E la stessa Unicredit, che poteva accaparrarsi l’istituto di credito nel 2021, non ci starà ripensando? Certo, in quel caso ci sarebbe un notevole lavoro da fare per far digerire alle Authority la nascita di un gigante da oltre 3.600 sportelli in Italia, il 30% di Intesa Sanpaolo. Facile immaginare che potrebbe essere richiesto un taglio delle filiali e la cessione di alcune sedi ad altre banche. Rimane l’incognita Bper. A quanto risulta ad Affaritaliani.it al momento l’istituto guidato da Piero Luigi Montani ha in mente la possibile integrazione con Banco Popolare di Sondrio per creare un soggetto alternativo fortemente ancorato al territorio. 

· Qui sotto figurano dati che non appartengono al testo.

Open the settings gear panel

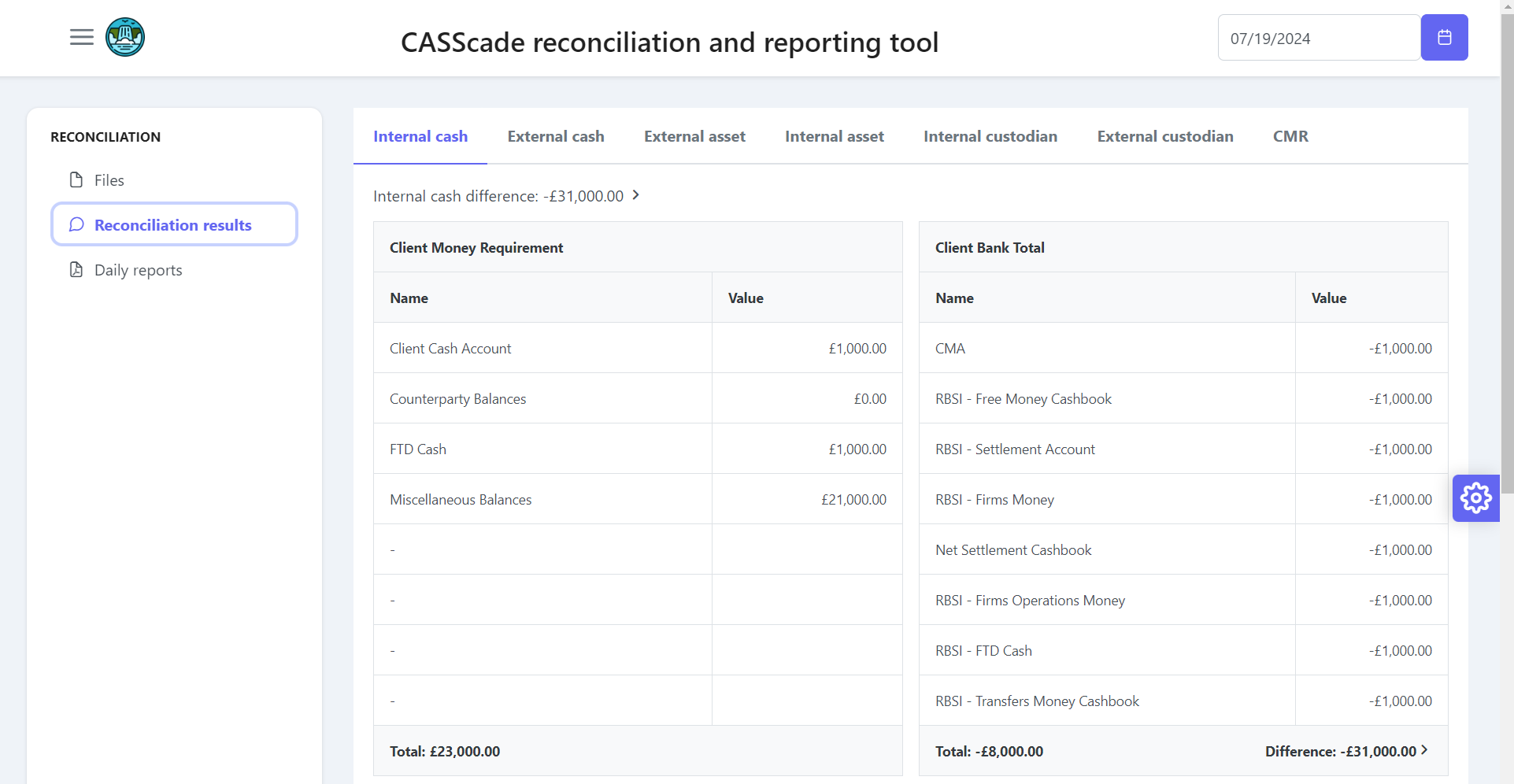(x=1475, y=497)
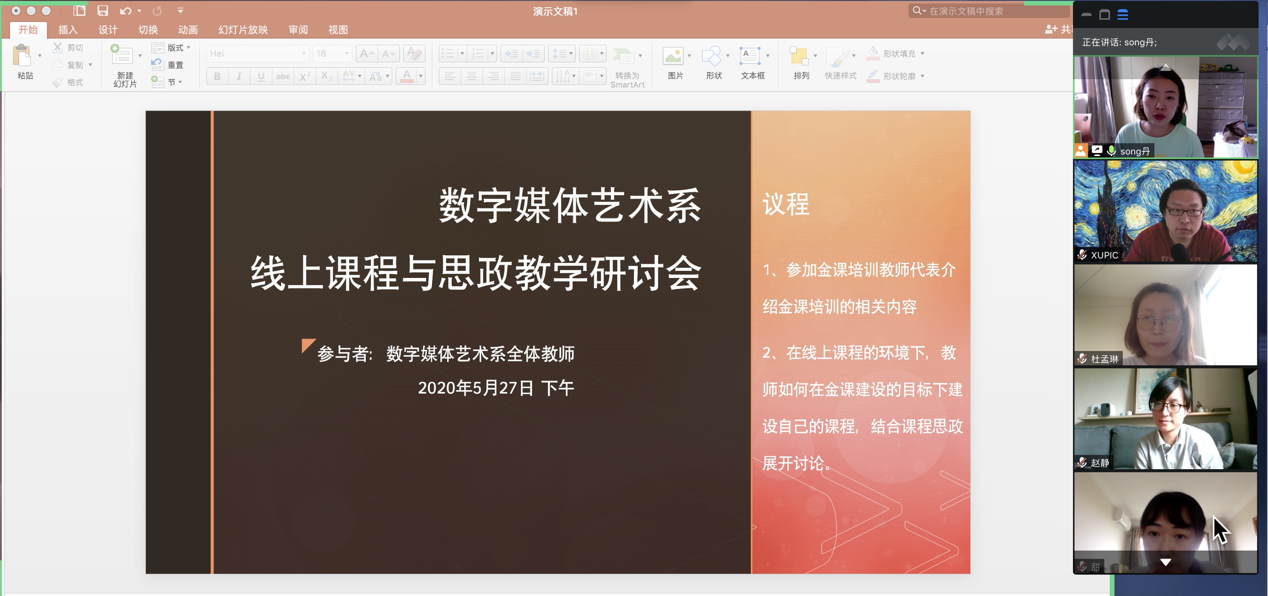Switch to the 插入 (Insert) tab
This screenshot has height=596, width=1268.
tap(68, 30)
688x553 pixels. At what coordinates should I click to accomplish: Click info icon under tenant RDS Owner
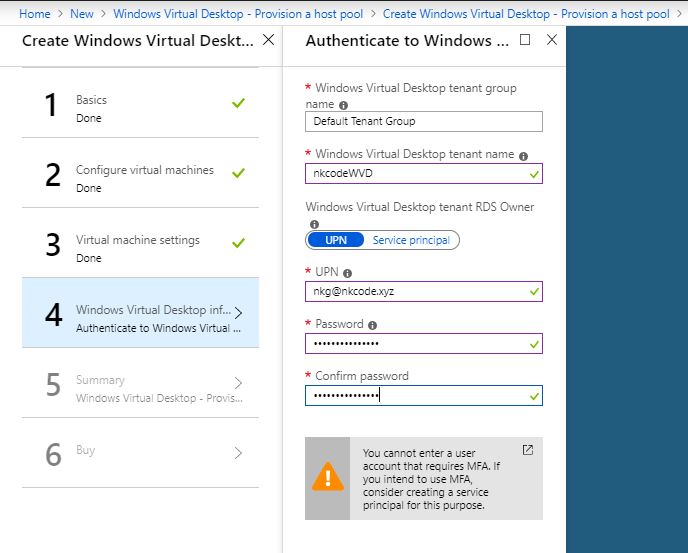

Ma certo, mai come ora il risiko bancario prende piede e corpo. Il 2024 si attende complicato su due fronti. Per quanto concerne il versante dei tassi, la brusca frenata dell’inflazione porterà a una riduzione del costo del denaro applicato dalla Bce e, di conseguenza, al calo dei margini per gli istituti di credito. Non solo: il rallentamento dell’economia porterà inevitabilmente in eredità un maggiore rischio d’insolvenza per le aziende, specialmente quelle piccole. Servono le spalle forti, serve una riserva patrimoniale adeguata, servono – come ha detto anche Andrea Orcel recentemente – banche con una capitalizzazione vicina ai 100 miliardi di euro per reggere l’urto con le concorrenti statunitensi e cinesi. Oggi, per raggiungere questa soglia servirebbe una fantascientifica fusione tra Intesa Sanpaolo, Unicredit e BancoBpm. Fantafinanza, appunto. Ma è certo che qualcosa bisogna iniziare a immaginare. E con una Mps sempre più libera da richieste risarcitorie e con i libri contabili rimessi in ordine, è facile pensare che non manchi molto per dar vita al gran ballo delle fusioni. Preparate i popcorn.